▸ **Extracted material**:
▼

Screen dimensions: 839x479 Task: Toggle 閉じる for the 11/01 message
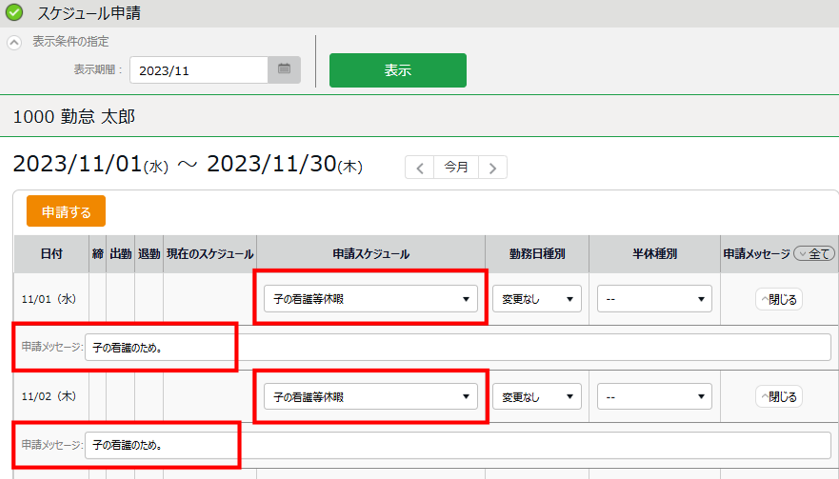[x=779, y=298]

▲
▼

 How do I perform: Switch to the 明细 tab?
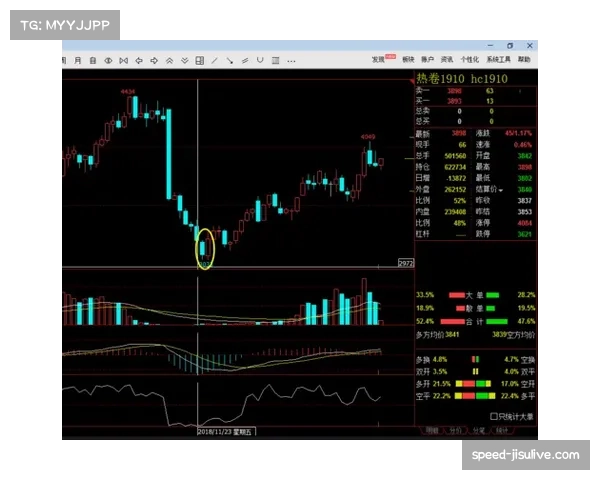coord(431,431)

▲
▼

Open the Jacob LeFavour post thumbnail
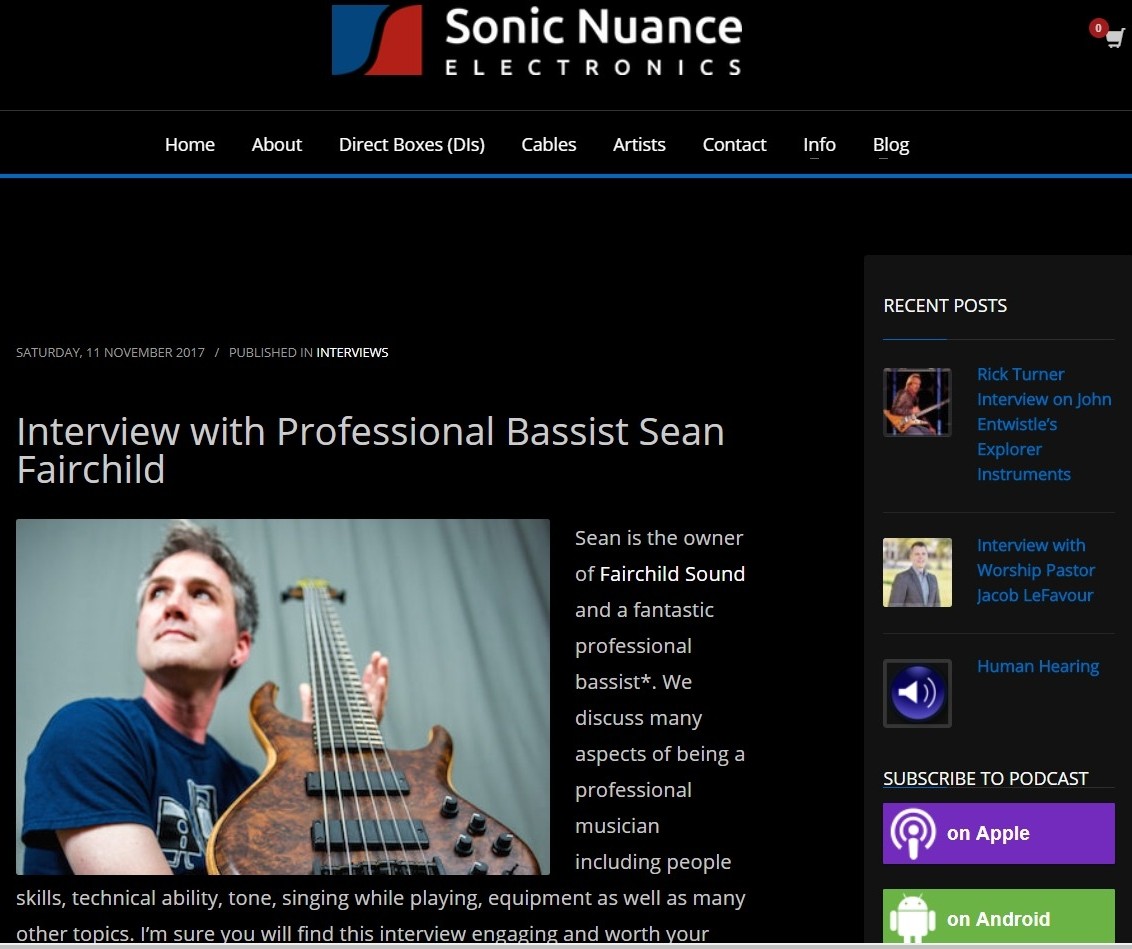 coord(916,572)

▲

▸ **The request**:
Rewrite the stretch of data from the line containing "Screen dimensions: 839x479" through the line containing "[x=779, y=298]", with the request text unchanged. Multiply each coordinate in the answer by 0.65, round to whole numbers with halves rounded up, and leave out the pictures.

▸ **Solution for this exercise**:
Screen dimensions: 839x479 Task: Toggle 閉じる for the 11/01 message
[x=506, y=194]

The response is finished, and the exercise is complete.